Ceramic materials are very important in the science of dental biomaterials. Among all dental ceramics, zirconia ceramic is in evidence as a dental biomaterial and it is the material of choice in contemporary restorative dentistry. Zirconia has been applied as a structural material for dental bridges, crowns, inserts, and implants, mostly because of its biocompatibility, high fracture toughness, and radiopacity. However, the clinical success of restorative dentistry has to consider the adhesion to different substrates, which has offered a great challenge to dental zirconia research and development.

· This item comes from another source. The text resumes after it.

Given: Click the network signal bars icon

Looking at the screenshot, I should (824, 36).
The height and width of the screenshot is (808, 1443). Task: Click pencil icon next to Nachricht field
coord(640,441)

The most popular dental ceramic systems are silica-, leucite-, lithium disilicate-, alumina-, and zirconia-based materials. Currently, zirconia-based ceramics are the most studied, challenging researches for different reasons. Zirconia (zirconium dioxide, ZrO2), also named as “ceramic steel”, has optimum properties for dental use: superior toughness, strength, and fatigue resistance, in addition to excellent wear properties and biocompatibility. Zirconium (Zr) is a very strong metal with similar chemical and physical properties to titanium (Ti). Incidentally, Zr and Ti are two metals commonly used in implant dentistry, mostly because they do not inhibit the bone-forming cells (osteoblasts), which are essential for osseointegration.
Dental zirconia is, most often, a modified yttria (Y2O3) tetragonal zirconia polycrystal (Y-TZP). Yttria is added to stabilize the crystal structure transformation during firing at an elevated temperature and improve the physical properties of zirconia. Upon heating, the monoclinic phase of zirconia starts transforming to the tetragonal phase at 1187 °C, peaks at 1197 °C, and finishes at 1206 °C. On cooling, the transformation from the tetragonal to the monoclinic phase starts at 1052 °C, peaks at 1048 °C, and finishes at 1020 °C, exhibiting a hysteresis behavior. The zirconia tetragonal-to-monoclinic phase transformation is known to be a martensitic transformation.